(The task) Each entry that follows is to be copied exactly, minus any pictures.

━━━━━ Entries supplied

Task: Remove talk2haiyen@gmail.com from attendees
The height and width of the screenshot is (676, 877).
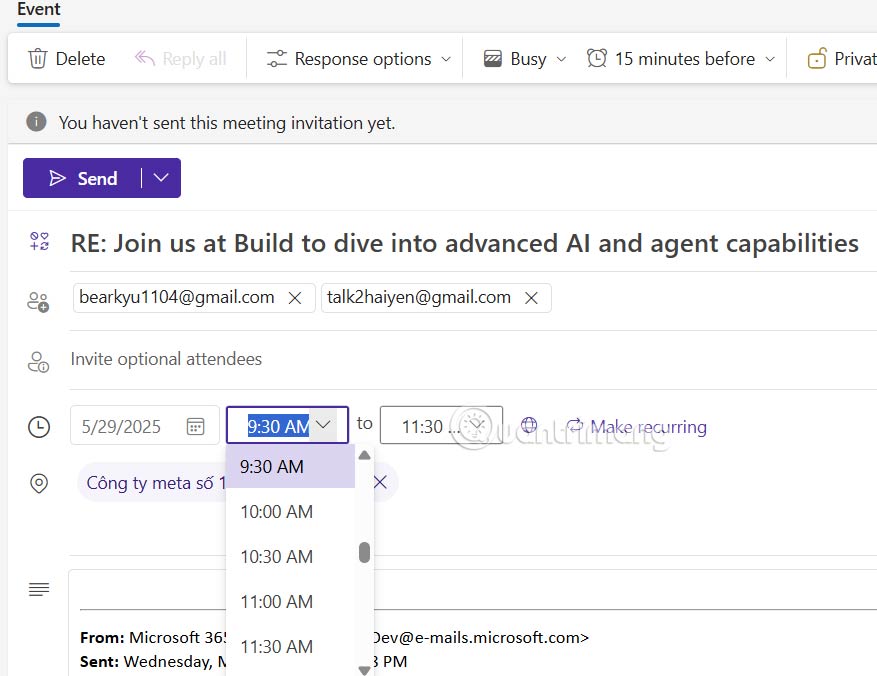Action: pyautogui.click(x=533, y=297)
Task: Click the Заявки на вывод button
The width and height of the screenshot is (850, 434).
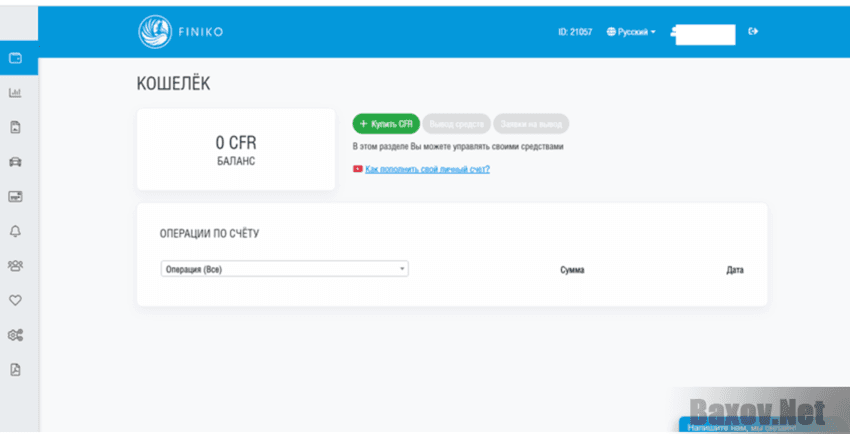Action: pyautogui.click(x=531, y=124)
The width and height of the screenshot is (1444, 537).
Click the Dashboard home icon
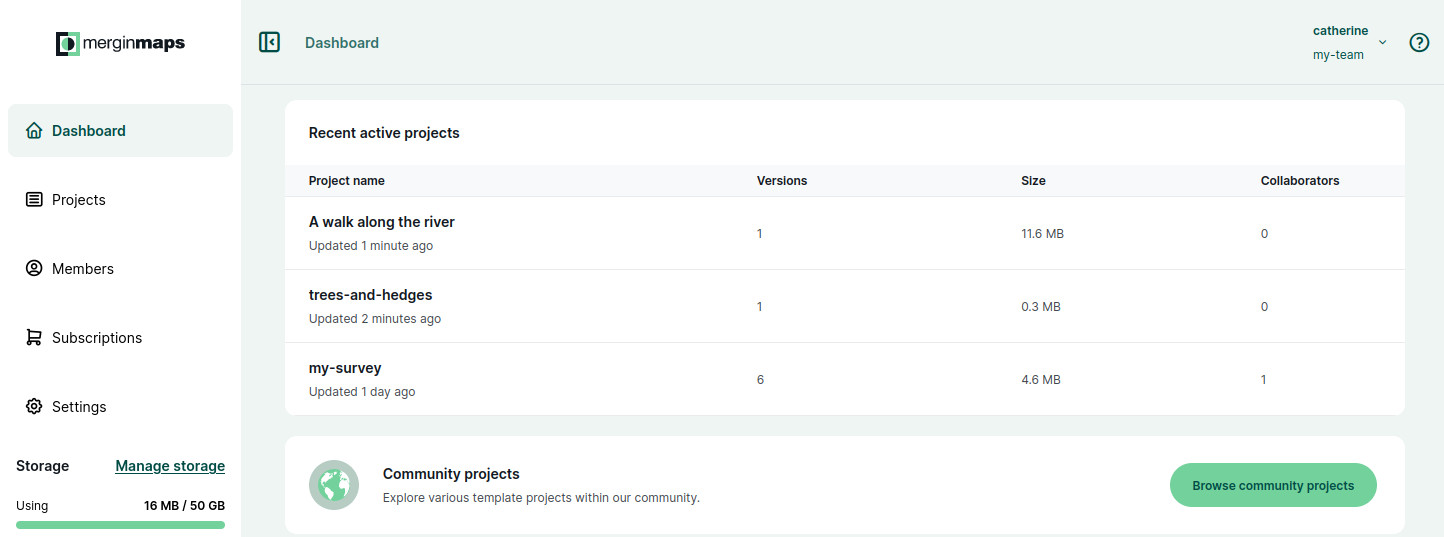(34, 131)
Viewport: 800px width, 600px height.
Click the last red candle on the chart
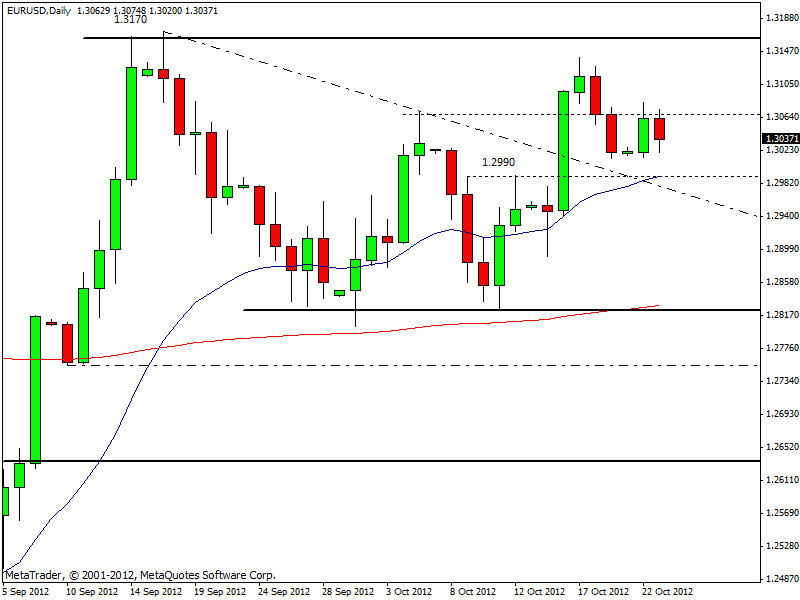[659, 129]
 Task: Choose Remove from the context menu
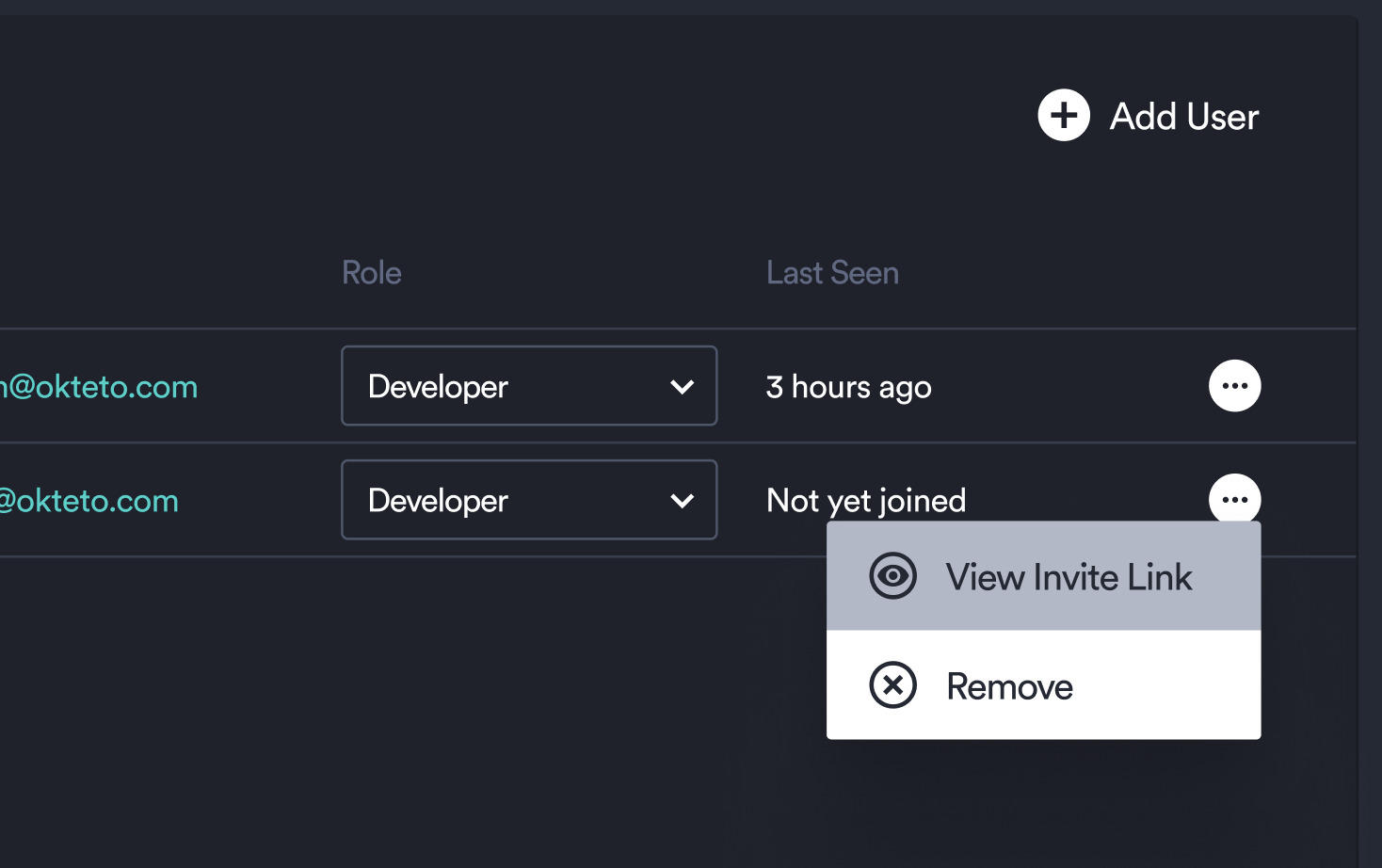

━━━━━━━━━━

(Answer section)
Task: Remove talk2haiyen@gmail.com from attendees
The height and width of the screenshot is (676, 877).
Action: pyautogui.click(x=533, y=297)
Task: Click the Заявки на вывод button
The width and height of the screenshot is (850, 434).
Action: pyautogui.click(x=531, y=124)
The width and height of the screenshot is (1444, 537).
Click the Dashboard home icon
(34, 131)
Viewport: 800px width, 600px height.
Click the last red candle on the chart
[659, 129]
 Task: Choose Remove from the context menu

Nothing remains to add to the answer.